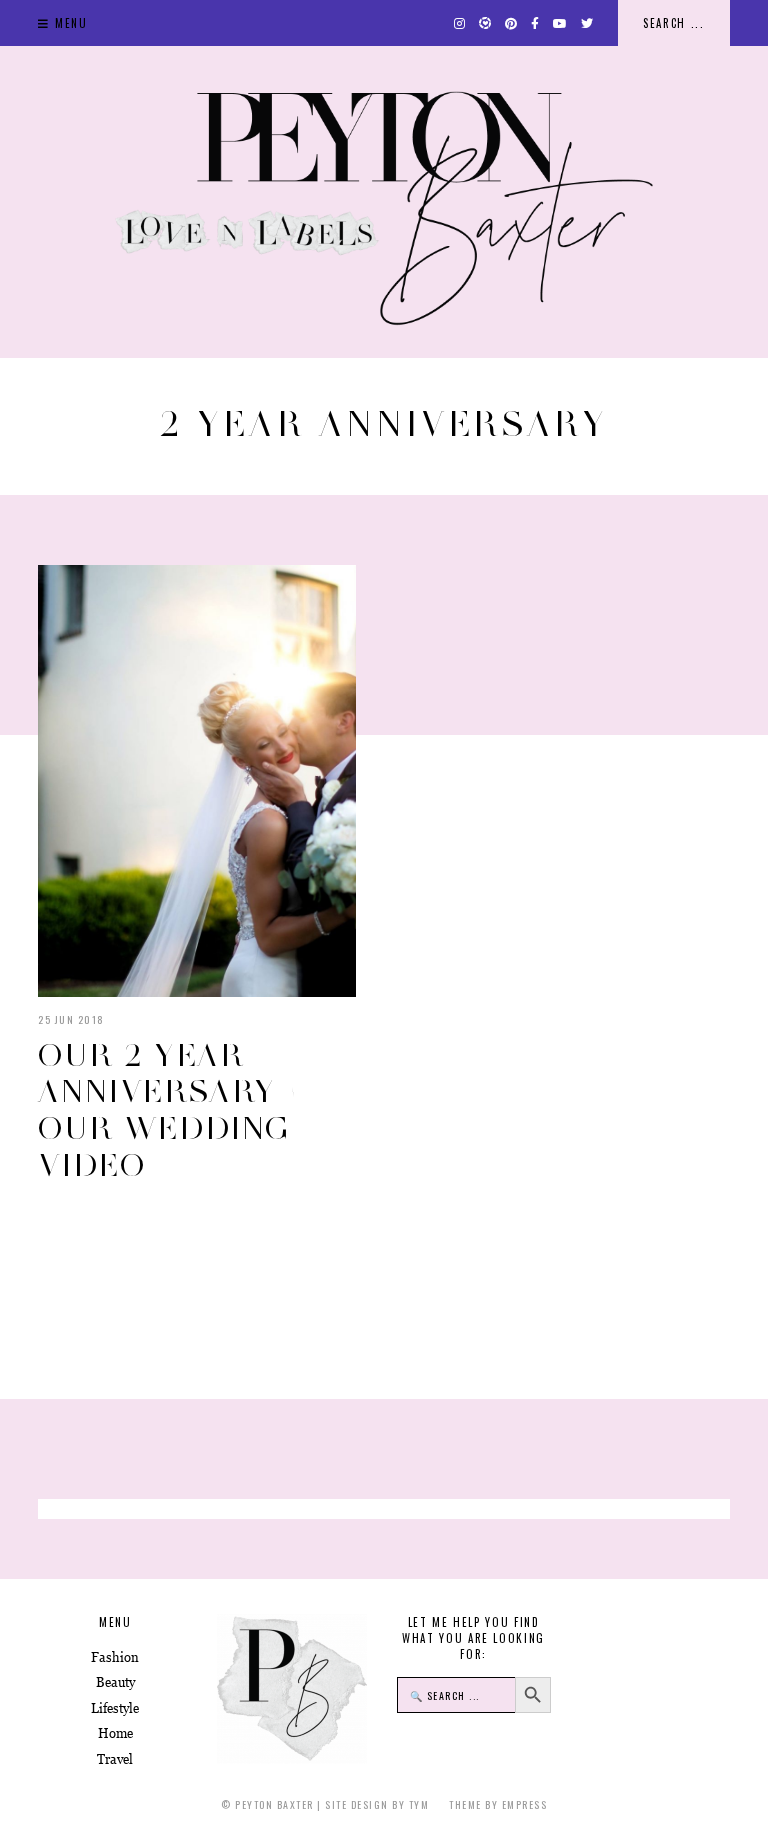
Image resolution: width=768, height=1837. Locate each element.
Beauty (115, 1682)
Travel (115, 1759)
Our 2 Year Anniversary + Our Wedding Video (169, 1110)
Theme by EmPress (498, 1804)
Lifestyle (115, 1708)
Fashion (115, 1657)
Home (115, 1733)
- - - - - - -
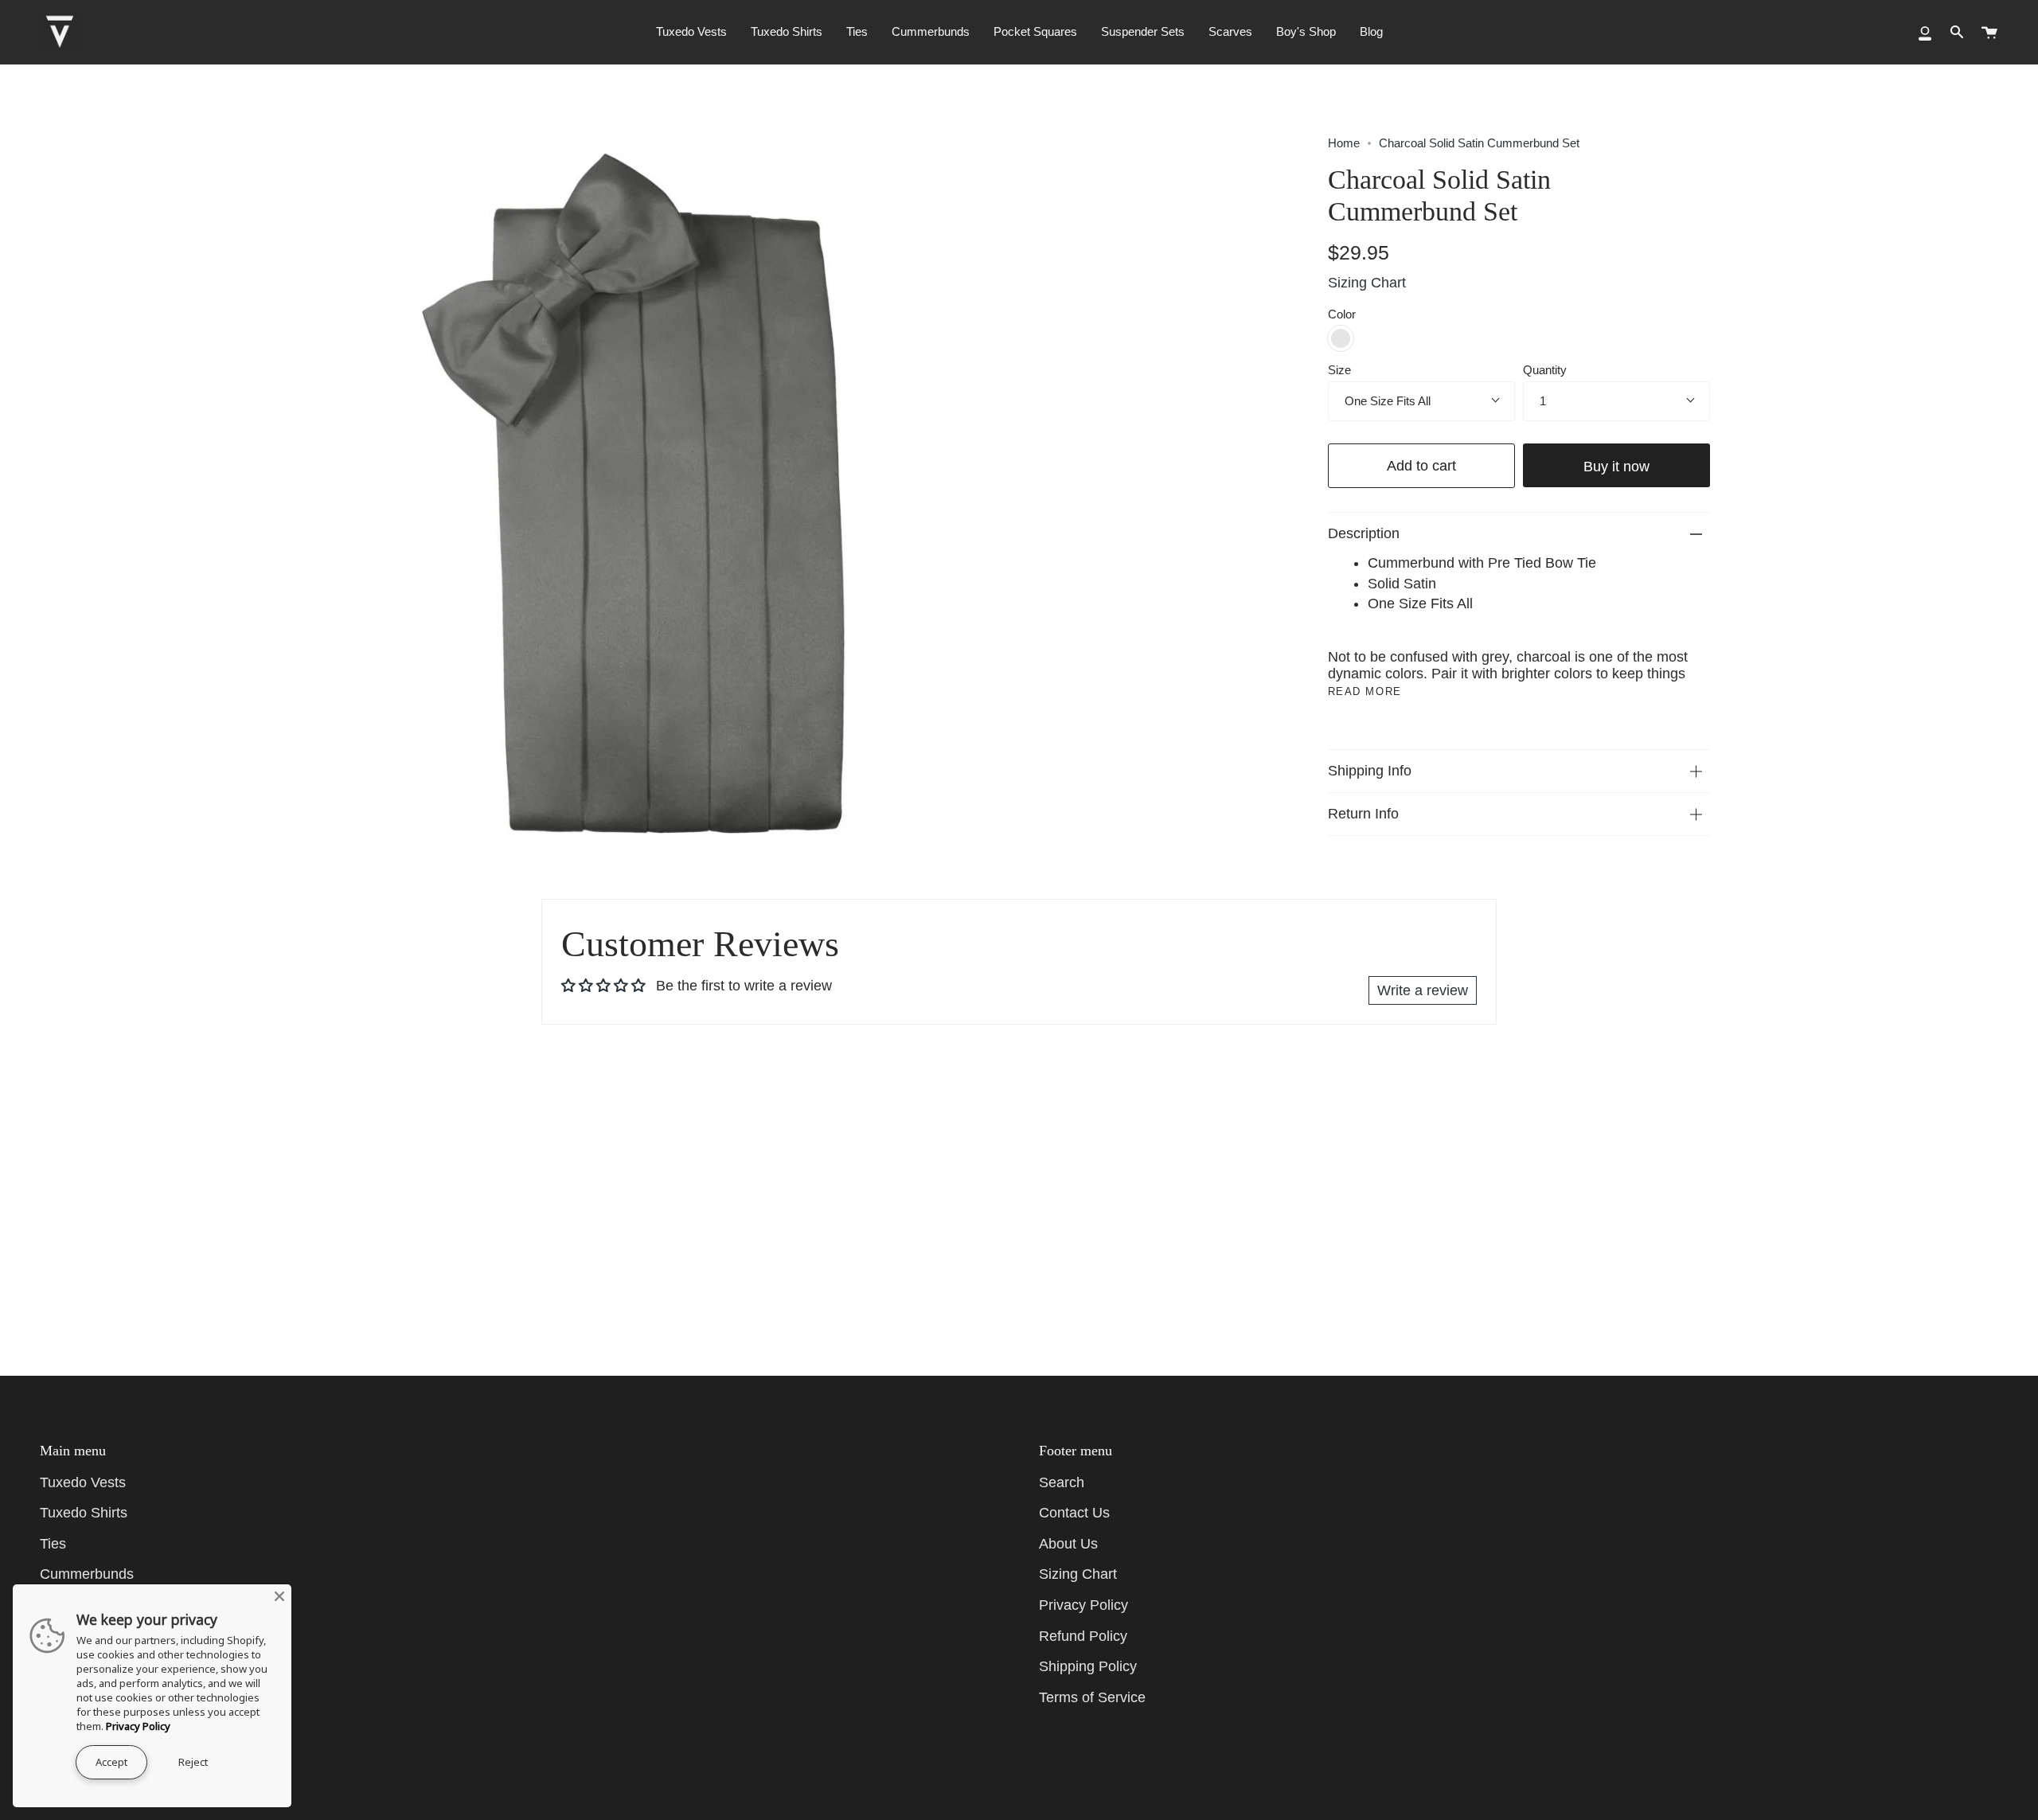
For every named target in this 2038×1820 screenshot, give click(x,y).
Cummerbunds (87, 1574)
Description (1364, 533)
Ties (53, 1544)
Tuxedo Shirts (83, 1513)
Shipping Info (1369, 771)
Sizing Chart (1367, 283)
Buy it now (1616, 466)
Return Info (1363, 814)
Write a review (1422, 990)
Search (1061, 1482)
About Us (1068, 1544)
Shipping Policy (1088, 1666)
- - - - - - -
In the material above, locate the line containing "Beauty (115, 1682)" and the line containing "Home (115, 1733)". Transcribe exactly those two lines and every line between them, and nothing more.

Beauty (115, 1682)
Travel (115, 1759)
Our 2 Year Anniversary + Our Wedding Video (169, 1110)
Theme by EmPress (498, 1804)
Lifestyle (115, 1708)
Fashion (115, 1657)
Home (115, 1733)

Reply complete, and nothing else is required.